More than a quarter of Earth's rivers have also been found to contain pharmaceuticals at levels higher than what's considered safe for aquatic organisms, with their waters contributing to concentrations of pollutants in marine environments.
While we are yet to dierctly measure the ecological impact of trace pharmaceuticals, their presence only adds to the wider problem of human-caused stressors that include plastics, chemical spills, dredging, ship traffic, noise pollution, and climate change. In 2021, Gulf of Mexico dolphins were found to be suffering ongoing health and reproductive consequences of the disastrous impacts of BP's 2010 Deepwater Horizon oil spill.

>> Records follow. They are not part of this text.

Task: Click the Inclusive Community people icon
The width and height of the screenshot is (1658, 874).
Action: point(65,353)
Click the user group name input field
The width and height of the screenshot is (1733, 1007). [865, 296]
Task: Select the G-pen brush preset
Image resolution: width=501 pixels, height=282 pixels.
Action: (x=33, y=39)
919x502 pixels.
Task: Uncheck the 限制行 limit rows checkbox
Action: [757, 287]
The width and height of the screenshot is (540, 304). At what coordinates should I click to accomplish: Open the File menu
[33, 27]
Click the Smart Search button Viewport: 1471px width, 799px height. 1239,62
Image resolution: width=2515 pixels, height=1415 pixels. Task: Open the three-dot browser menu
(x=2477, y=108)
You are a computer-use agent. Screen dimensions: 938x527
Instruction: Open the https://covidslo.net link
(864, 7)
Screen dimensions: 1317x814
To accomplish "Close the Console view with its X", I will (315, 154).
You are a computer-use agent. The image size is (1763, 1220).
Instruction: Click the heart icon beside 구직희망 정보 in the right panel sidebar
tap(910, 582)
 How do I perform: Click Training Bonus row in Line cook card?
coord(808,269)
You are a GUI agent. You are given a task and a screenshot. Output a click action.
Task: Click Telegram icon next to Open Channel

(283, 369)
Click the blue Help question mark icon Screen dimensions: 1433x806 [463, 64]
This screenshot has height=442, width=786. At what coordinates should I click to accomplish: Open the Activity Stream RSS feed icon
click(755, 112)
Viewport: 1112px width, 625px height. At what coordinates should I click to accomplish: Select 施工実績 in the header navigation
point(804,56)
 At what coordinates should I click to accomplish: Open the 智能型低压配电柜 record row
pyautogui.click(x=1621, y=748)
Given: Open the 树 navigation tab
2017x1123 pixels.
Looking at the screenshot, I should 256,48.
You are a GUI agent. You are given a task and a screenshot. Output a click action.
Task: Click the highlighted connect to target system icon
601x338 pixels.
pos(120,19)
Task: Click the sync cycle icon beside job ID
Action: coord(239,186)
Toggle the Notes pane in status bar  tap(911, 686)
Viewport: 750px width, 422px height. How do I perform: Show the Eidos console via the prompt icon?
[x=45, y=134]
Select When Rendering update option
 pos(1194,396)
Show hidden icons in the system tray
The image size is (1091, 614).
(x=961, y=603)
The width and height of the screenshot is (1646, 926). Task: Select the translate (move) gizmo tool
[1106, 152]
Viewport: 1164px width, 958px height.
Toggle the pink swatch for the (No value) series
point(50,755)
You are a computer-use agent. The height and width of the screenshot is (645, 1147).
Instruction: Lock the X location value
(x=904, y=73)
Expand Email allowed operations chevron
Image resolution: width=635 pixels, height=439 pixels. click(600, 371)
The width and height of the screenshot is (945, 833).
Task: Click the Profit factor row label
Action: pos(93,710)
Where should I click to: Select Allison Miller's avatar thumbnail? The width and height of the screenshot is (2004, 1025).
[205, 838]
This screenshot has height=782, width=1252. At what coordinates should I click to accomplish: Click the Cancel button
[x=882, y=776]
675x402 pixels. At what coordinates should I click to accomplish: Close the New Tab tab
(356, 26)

Chronic exposure to numerous environmental stressors are known to compromise the immune systems of dolphins and whales. This can impact their health, cause trouble with their reproduction or lead to death.
"Chronic exposure to pharmaceuticals and their cumulative effects on marine mammals are not yet fully understood, yet their presence in three dolphin populations across the Gulf of Mexico underscores the need for large-scale studies to assess the extent and sources of contamination," urges Orbach.
This research was published in iScience.